Python in the Browser: Powered by WebAssembly
What if the browser could run Python as a first-class language? In this talk, I'll show how PyScript makes it possible to execute real Python directly in the browser, powered by WebAssembly. Through a series of exciting, live examples, you'll see Python manipulating the DOM, calling browser APIs, and building interactive experiences, all without a traditional JavaScript codebase.
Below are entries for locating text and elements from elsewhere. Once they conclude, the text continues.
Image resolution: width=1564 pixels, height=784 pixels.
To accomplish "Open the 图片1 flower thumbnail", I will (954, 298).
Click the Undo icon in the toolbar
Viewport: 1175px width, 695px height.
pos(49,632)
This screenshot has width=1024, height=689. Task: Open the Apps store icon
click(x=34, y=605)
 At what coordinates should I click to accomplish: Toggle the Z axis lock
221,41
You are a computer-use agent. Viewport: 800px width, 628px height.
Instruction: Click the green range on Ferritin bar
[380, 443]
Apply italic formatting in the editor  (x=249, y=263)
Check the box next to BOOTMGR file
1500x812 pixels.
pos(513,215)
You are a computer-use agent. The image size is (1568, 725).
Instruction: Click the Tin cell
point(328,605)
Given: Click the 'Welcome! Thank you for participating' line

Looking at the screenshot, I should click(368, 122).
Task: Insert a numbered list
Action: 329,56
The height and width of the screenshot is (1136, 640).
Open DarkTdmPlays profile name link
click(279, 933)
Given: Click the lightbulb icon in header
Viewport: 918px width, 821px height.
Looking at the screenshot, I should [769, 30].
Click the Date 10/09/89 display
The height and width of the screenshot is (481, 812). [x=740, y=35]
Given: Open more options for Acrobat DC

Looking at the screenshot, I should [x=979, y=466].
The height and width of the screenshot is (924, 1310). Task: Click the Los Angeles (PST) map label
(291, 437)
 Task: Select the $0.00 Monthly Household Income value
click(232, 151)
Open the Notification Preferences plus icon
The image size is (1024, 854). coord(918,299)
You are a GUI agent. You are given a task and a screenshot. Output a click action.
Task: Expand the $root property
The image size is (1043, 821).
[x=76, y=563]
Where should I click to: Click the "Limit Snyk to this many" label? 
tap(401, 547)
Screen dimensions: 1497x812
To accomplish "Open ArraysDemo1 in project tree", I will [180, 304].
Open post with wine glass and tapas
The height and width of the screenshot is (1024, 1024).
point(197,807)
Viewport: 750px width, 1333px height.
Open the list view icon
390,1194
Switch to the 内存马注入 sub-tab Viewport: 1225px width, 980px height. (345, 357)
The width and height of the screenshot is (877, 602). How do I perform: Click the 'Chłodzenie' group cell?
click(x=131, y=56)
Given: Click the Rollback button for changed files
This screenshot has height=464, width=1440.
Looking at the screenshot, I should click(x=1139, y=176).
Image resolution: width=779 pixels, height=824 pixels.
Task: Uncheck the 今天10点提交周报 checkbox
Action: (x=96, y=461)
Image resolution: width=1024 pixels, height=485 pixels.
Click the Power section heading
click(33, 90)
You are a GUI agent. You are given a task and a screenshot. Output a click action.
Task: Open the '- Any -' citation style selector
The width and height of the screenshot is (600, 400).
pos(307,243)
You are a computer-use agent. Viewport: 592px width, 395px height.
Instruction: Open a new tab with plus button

I will also show a couple of examples of how you can embed both JavaScript and Python on PyScript to make even more exciting tools. I will also discuss what WebAssembly is, why it exists, and how it enables languages like Python to run safely and efficiently on the web platform. Finally, I'll discuss when tools like PyScript make sense, and compare it with similar tools. Whether you're a Python developer curious about the frontend, an engineer interested in WebAssembly, or simply someone who enjoys seeing the boundaries of Python pushed, this talk will change how you think about what can run in a browser.
The GenAI Revolution Reaches RecSys
When we talk about the generative AI revolution, the conversation usually stays close to chatbots, image generation, and code assistants. But the same architectures that powered that wave (transformers, autoregressive modeling, scaling laws) are quietly reshaping fields most people don't associate with GenAI at all. Recommender systems are one of the most interesting examples. Meta, Netflix, Google, Spotify and others are replacing decades-old recsys pipelines with transformer-based foundation models, and the results are hard to ignore. This talk is a practical tour of that shift from a Python engineer's seat.
Your AI Eval Is Lying To You
When you set temperature=0 and run your AI eval, you expect the same input to give the same output. It doesn't. Recent measurements on Qwen3-235B at temperature=0 produced 80 unique completions on a single prompt. So when your eval reports "92% pass rate," what does that actually mean? This talk is about the gap between how the AI eval ecosystem talks about scores and what those scores can actually support. We walk through five specific tools that fix the gap: Pass@k versus pass^k, Wilson confidence intervals, Bayesian pass@k with Beta-Binomial conjugacy, sequential drift detection with EWMA, CUSUM, and OLS, and family-wise error control via Benjamini-Hochberg procedures. Each method gets a short demo in pure Python with no framework dependency. The audience leaves with reference implementations they can paste into an existing pytest setup tonight.